* EXERCISES TO COMPLETE
(1) Translate this sentence from the Lords speech on Royal Mail into French: "What is most notable is that he is a man of moderation and a man of peace."
(2) Answer these questions from the Lords speech on Royal Mail:
(a) For how many years has Lord Empey been a Belfast city councillor?
(b) At what figure was Royal Mail's pension deficit put at the most recent actuarial valuation?
(c) By how much per item is Royal Mail forced to subsidize its competitors?
(3) Pick up the Lords speech on Royal Mail after its last sentence and carry it forward in the same voice.

* PAGE TEXT

+ + +

My Lords, I count it a privilege to rise to offer the congratulations of the House to the noble Lord, Lord Empey, on what I am sure all your Lordships will agree was a most impressive maiden speech.
The noble Lord, Lord Empey, comes to us as a most substantial figure in Northern Ireland politics. He has been a Belfast city councillor for 25 years, as he told us, and mayor on two occasions. He is a Member of the Northern Ireland Assembly. He spent nine years on the police authority of Northern Ireland, which means that he must be blessed with a broad pair of shoulders and a tin hat—perhaps these will equip him well for the political rough and tumble in your Lordships' House. He played a prominent part in the Northern Ireland peace talks in the 1990s and was leader of his party from 2005 to 2010. What is most notable is that he is a man of moderation and a man of peace. He not only has a broad pair of shoulders but clearly has a wise head on them. I am sure your Lordships will wish to hear from him on many occasions to come.
Turning to the Bill, my noble friend Lord Empey talked about the need for certainty underpinning the provision of postal services and the need to secure and firmly anchor the universal service obligation. These issues will figure prominently in my remarks. The Bill clearly has a number of features one can welcome. It provides a basis on which it should be possible for Royal Mail at least to attain a degree of stability. The Government will relieve Royal Mail of the crippling burden of its pension deficit, which was put at £10.3 billion at the most recent actuarial valuation, and the lifting of the restriction on the sale of shares in the Royal Mail Group will provide the means of bringing badly needed capital into the business. It is perhaps a moot point whether this need could not have been addressed while retaining Royal Mail in public ownership, whether through borrowing from the Government or the market. Privatisation is certainly not popular with the public according to a YouGov poll last October, but at least the Bill, if it passes, as opposed to being stillborn like the previous Postal Services Bill, will point a way forward for the business.
My main concern is with regulation and the universal postal service. Royal Mail welcomes competition, but it maintains that the regulatory regime needs to achieve a more level playing field. That seems to be right. The access headroom rule already means that Royal Mail is competing with one hand tied behind its back. The regulatory regime means that Royal Mail’s competitors are guaranteed access to Royal Mail’s network at any point and enjoy a guaranteed margin. In other words, Royal Mail is regulated in such a way as to be forced to subsidise its competitors by 2.5p per item, which comes to a total of £160 million. Indeed, 80 per cent of the business is regulated. In introducing the Bill, the Minister pointed to the declining financial position of Royal Mail, but a good case could be made for saying that the draconian regulatory regime has a good deal to answer for in this regard. In order to be able to compete effectively, the proportion of the business that is regulated needs to be reduced so that Royal Mail can negotiate commercially, certainly with its larger customers. The postal service in no other country is regulated in this way. The Communication Workers Union agrees about this so, at a stroke, the Government have achieved the singular feat of uniting Royal Mail and the Communication Workers Union.

+ + +

* ENTRIES SHOWN
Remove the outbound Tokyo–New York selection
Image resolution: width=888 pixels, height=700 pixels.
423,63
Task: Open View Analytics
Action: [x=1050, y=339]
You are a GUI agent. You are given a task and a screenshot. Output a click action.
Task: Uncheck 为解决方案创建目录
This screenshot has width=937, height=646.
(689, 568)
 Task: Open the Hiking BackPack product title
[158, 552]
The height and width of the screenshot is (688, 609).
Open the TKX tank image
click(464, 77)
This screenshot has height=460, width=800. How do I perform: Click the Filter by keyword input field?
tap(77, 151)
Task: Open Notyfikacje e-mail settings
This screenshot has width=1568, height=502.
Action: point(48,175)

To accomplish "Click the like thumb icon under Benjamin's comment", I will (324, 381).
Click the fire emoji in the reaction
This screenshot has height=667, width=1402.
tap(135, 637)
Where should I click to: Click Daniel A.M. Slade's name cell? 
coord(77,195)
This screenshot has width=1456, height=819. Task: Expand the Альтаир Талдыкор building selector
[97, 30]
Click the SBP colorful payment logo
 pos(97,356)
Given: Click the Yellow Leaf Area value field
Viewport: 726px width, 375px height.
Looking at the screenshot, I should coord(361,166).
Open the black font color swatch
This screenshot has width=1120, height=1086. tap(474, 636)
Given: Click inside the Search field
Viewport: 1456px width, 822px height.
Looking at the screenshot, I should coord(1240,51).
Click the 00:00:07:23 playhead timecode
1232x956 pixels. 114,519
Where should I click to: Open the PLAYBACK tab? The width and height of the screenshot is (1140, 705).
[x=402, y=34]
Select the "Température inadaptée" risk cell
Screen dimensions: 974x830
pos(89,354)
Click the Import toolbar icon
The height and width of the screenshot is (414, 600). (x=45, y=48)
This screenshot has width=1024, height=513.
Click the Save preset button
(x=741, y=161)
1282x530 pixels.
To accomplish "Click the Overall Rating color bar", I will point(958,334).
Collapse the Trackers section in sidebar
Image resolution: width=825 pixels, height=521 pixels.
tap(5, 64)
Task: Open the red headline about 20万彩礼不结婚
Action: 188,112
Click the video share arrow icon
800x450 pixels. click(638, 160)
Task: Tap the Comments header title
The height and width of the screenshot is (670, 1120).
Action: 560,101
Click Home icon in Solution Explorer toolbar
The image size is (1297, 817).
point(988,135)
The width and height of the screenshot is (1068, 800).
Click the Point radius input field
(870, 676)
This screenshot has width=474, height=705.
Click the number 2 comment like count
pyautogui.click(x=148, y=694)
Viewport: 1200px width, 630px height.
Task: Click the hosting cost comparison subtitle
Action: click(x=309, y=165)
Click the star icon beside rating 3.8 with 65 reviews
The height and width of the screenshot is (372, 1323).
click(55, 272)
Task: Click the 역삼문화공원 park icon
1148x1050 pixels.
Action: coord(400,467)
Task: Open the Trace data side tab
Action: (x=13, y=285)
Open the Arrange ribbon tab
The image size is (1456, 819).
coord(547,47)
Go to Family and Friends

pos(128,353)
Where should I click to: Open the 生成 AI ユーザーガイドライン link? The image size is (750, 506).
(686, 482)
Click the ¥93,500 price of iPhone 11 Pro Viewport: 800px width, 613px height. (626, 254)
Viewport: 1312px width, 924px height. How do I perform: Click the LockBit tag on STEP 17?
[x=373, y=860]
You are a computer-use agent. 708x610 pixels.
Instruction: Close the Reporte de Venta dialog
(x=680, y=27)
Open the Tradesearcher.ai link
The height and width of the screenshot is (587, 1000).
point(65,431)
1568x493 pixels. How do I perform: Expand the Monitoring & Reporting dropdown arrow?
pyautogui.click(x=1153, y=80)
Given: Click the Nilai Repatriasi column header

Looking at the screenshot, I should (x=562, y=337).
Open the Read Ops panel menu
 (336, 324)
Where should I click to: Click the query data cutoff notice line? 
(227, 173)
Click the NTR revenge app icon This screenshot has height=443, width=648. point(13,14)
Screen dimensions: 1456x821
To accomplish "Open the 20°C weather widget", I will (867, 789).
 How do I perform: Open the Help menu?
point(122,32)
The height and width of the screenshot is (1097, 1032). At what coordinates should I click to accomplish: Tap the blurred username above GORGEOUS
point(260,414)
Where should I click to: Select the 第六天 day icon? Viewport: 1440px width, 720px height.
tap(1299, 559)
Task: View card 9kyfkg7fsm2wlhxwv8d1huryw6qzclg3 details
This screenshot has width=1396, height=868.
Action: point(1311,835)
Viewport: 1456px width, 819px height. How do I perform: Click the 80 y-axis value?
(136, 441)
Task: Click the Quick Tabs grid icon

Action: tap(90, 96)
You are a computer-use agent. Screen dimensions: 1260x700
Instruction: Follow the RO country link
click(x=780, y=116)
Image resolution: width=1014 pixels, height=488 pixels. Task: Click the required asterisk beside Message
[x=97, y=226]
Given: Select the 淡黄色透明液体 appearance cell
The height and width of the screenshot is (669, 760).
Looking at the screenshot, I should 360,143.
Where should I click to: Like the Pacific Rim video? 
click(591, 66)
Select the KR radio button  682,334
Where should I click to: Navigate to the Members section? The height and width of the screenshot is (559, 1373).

+ + +

* ANSWERS TO THE EXERCISE
(1) Ce qui est le plus remarquable, c'est qu'il s'agit d'un homme de modération et d'un homme de paix.

(2)
(a) 25 years
(b) £10.3 billion
(c) 2.5p per item

(3)
Linked to the universal service obligation—or the universal postal service, as it is now to be known—the Royal Mail is currently undertaking a vast modernisation programme costing hundreds of millions of pounds. This is based on the assumption that Royal Mail will continue to provide the universal service for the foreseeable future. Indeed, Royal Mail’s whole business plan is based on providing the universal service. However, the Bill designates Royal Mail as the universal service provider for a period of only three years. After that, the regulator can consider allocating the service to another provider or providers. This does not provide a stable planning horizon long enough to justify this level of investment. Something much more like 10 years would seem appropriate.
Such a short timescale also potentially undermines the interbusiness agreement with the post office network, 37 per cent of whose income comes from Royal Mail. Notwithstanding the Minister’s professions of good intent regarding the maintenance of the post office network, the loss of Royal Mail business could put many post offices at risk. The unpopularity of Royal Mail privatisation is as nothing compared to the hostility which would attend another round of cuts to the post office network, which is truly seen as part of the fabric of British society, as has already been underlined in the speeches that we have heard.
The universal postal service, a delivery and collection service for six days a week at a uniform and affordable price, is further put at risk, as the noble Lord, Lord Tunnicliffe, has pointed out, by the requirement in Clause 29 that Ofcom should carry out a review of the universal postal service within 18 months of Part 3 of the Act coming generally into force. A review of the universal postal service can go only one way: down, not up. The universal service obligation is loss making, and any private operator will inevitably seek to reduce the burden that it places on them. In the Netherlands, the privately owned incumbent, TNT, which has been mentioned as a possible investor for Royal Mail, has described the universal service obligation as a kind of Jurassic park that we should get rid of.
Ofcom, which will take over regulation from Postcomm, will have a primary duty to secure provision of the universal service obligation. In discharging this duty, it must give specific consideration to the financial viability and efficiency of the service. This contrasts with Postcomm’s primary duty to ensure provision of the USO, unqualified by considerations of finance and efficiency. This change is not in keeping with the public service character of the USO and can only tilt the balance in the direction of degrading it.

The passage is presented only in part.